Agora imaginemos que a situação se repete. Num
laboratório A, com financiamento público garantido, as duas biólogas com
formações e experiências profissionais equivalentes, e ambas com vínculo
laboral estável. Noutro laboratório B, dependente de financiamentos privados
por interesse nos dividendos, uma bióloga é a chefe dessa secção, com longa
especialização numa estirpe de bactérias cujas imagens são do género das
obtidas nesse dia; e a outra é estagiária, sem especialização mas que acabou de
receber na faculdade as últimas informações sobre temas correlacionados a esse,
e cuja assinatura de contrato com o laboratório depende do relatório que a
chefe fizer sobre o seu estágio.
Deixo uns laboratórios C, D… à imaginação do leitor. E
creio que também imaginará que, sempre que houver dúvidas naquelas
interpretações teóricas, e mais ainda na escolha dos valores relevantes, nestes
segundos laboratórios será muito mais provável do que no primeiro que as nossas
biólogas cheguem rapidamente a um consenso. Mas frequentemente por submissão da
segunda, e não necessariamente pela força da argumentação da primeira – se o
leitor duvida da sua imaginação, então confirme-a na série de estudos empíricos
que se seguiram ao de B. Latour e S. Woolgar, Laboratory Life: The Social
Construction of Scientific Facts (1979).
Ou seja, mesmo no âmbito da ciência tal qual ela esta
é realmente feita (não nos quadros ideais da sua definição teórica) há uma
margem de persuasão pessoal, e assim de estratégias retóricas. Margem que
aumenta seja quando se passa dos exigentes protocolos laboratoriais para a
arena pública – onde se discute a implementação de projetos tecnocientíficos –
seja, inversamente, na discussão maioritariamente privada (secreta!) entre os
interesses económicos, políticos… que se confrontam – até à decisão sobre tais
projetos nos órgãos do poder executivo.

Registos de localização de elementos
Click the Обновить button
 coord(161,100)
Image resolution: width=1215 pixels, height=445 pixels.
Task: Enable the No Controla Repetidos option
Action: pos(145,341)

TAREFAS:
1. No texto sobre os laboratórios e a persuasão na ciência, de que depende a assinatura do contrato da estagiária com o laboratório B?
2. Prossiga o texto sobre os laboratórios e a persuasão na ciência a partir do ponto em que termina.

RESPOSTAS POR TAREFA:
1. Depende do relatório que a chefe fizer sobre o seu estágio.

2.
A propósito do II Congresso de Comunicação de Ciência
(Porto, 2014), em “Por uma assunção da retórica na ciência” apontei que é a própria reflexão científica – propriamente: linguística – sobre
a comunicação que, nomeadamente na chamada “escola semiótica”, recusa a possibilidade
de diluição da persuasão e das formas retóricas.
Acrescentarei aqui que mesmo as demonstrações de
teoremas matemáticos (normalmente) pressupõem a validade da lógica clássica
bivalente, mas não há uma lógica absoluta que reja a demonstração de que tenha
de ser essa a lógica utilizada. Imagine o leitor as nossas cientistas, agora
matemáticas, nesta última discussão…
Posto isso, desde Aristóteles temos uma ideia muito
razoável das dimensões retóricas que potenciam a persuasão.
Escuta-me,
dá-me razão, age como eu quero
Na dimensão do ethos,
o locutor procura que cheguem a escutá-lo. O que depende da credibilidade que
ele conquista junto do auditório. Nomeadamente, por conseguir que lhe
reconheçam justiça e ponderação na matéria em causa; conhecimento desta; honestidade,
ou ausência de inconfessáveis interesses privados; e consideração (do orador)
pela condição das pessoas a quem se dirige.
Na dimensão retórica do logos, o orador tenta que lhe deem razão. Ou seja, que reconheçam a
propriedade da informação que usa, e a força dos argumentos que sustentam o que
ele propõe ao auditório.
Enfim, na dimensão do pathos, o interveniente procura que as pessoas a quem se dirige se disponham
a agir de acordo com o que ele lhes propõe. O que depende muito da empatia
emocional que esse locutor consegue criar com os seus interlocutores – isto é,
do primeiro mobilizar nestes últimos emoções favoráveis à ação para a qual ele
pretende persuadi-los.
Ora bem, a consciência deste poder persuasivo da
manipulação emocional é precisamente a melhor âncora, em todos nós, na dimensão
do logos.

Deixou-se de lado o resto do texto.